_What to produce:_ Each record below must be retyped exactly, with nothing left out.

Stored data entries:
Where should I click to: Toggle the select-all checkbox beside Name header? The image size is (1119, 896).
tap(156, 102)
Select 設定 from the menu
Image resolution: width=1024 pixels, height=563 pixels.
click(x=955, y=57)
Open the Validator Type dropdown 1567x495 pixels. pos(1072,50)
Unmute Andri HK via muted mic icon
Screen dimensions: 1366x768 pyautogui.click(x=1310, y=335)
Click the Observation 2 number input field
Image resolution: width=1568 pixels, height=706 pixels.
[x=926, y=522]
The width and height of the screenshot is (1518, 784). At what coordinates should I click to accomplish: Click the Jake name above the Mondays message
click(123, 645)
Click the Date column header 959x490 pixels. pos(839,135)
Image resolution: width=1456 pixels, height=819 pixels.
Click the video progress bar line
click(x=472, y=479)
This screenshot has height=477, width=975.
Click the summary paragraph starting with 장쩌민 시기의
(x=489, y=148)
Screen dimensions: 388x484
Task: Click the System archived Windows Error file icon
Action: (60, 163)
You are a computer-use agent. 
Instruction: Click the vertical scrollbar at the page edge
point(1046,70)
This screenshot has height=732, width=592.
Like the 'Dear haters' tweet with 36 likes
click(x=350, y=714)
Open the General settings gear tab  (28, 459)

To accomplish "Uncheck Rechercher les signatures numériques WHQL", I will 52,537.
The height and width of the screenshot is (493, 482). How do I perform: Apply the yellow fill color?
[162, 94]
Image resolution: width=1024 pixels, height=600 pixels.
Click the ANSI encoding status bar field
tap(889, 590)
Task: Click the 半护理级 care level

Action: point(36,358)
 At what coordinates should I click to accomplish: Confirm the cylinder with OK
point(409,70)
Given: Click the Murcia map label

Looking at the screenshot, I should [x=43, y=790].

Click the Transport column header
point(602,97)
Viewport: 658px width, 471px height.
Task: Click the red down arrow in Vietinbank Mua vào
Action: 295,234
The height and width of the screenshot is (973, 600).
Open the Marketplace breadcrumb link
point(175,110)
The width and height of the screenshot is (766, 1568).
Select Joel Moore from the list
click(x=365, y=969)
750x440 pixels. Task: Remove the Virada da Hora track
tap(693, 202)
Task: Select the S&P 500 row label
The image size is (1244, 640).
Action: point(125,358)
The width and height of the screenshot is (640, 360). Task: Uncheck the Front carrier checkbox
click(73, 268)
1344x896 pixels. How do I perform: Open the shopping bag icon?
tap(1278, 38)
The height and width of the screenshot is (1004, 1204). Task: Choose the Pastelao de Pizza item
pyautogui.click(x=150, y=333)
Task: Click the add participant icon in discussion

_Response area:_
Where should I click to: Toggle the select-all checkbox beside Name header? The image size is (1119, 896).
tap(156, 102)
Select 設定 from the menu
Image resolution: width=1024 pixels, height=563 pixels.
click(x=955, y=57)
Open the Validator Type dropdown 1567x495 pixels. pos(1072,50)
Unmute Andri HK via muted mic icon
Screen dimensions: 1366x768 pyautogui.click(x=1310, y=335)
Click the Observation 2 number input field
Image resolution: width=1568 pixels, height=706 pixels.
[x=926, y=522]
The width and height of the screenshot is (1518, 784). At what coordinates should I click to accomplish: Click the Jake name above the Mondays message
click(123, 645)
Click the Date column header 959x490 pixels. pos(839,135)
Image resolution: width=1456 pixels, height=819 pixels.
Click the video progress bar line
click(x=472, y=479)
This screenshot has height=477, width=975.
Click the summary paragraph starting with 장쩌민 시기의
(x=489, y=148)
Screen dimensions: 388x484
Task: Click the System archived Windows Error file icon
Action: (60, 163)
You are a computer-use agent. 
Instruction: Click the vertical scrollbar at the page edge
point(1046,70)
This screenshot has height=732, width=592.
Like the 'Dear haters' tweet with 36 likes
click(x=350, y=714)
Open the General settings gear tab  (28, 459)

To accomplish "Uncheck Rechercher les signatures numériques WHQL", I will 52,537.
The height and width of the screenshot is (493, 482). How do I perform: Apply the yellow fill color?
[162, 94]
Image resolution: width=1024 pixels, height=600 pixels.
Click the ANSI encoding status bar field
tap(889, 590)
Task: Click the 半护理级 care level

Action: point(36,358)
 At what coordinates should I click to accomplish: Confirm the cylinder with OK
point(409,70)
Given: Click the Murcia map label

Looking at the screenshot, I should [x=43, y=790].

Click the Transport column header
point(602,97)
Viewport: 658px width, 471px height.
Task: Click the red down arrow in Vietinbank Mua vào
Action: 295,234
The height and width of the screenshot is (973, 600).
Open the Marketplace breadcrumb link
point(175,110)
The width and height of the screenshot is (766, 1568).
Select Joel Moore from the list
click(x=365, y=969)
750x440 pixels. Task: Remove the Virada da Hora track
tap(693, 202)
Task: Select the S&P 500 row label
The image size is (1244, 640).
Action: point(125,358)
The width and height of the screenshot is (640, 360). Task: Uncheck the Front carrier checkbox
click(73, 268)
1344x896 pixels. How do I perform: Open the shopping bag icon?
tap(1278, 38)
The height and width of the screenshot is (1004, 1204). Task: Choose the Pastelao de Pizza item
pyautogui.click(x=150, y=333)
Task: Click the add participant icon in discussion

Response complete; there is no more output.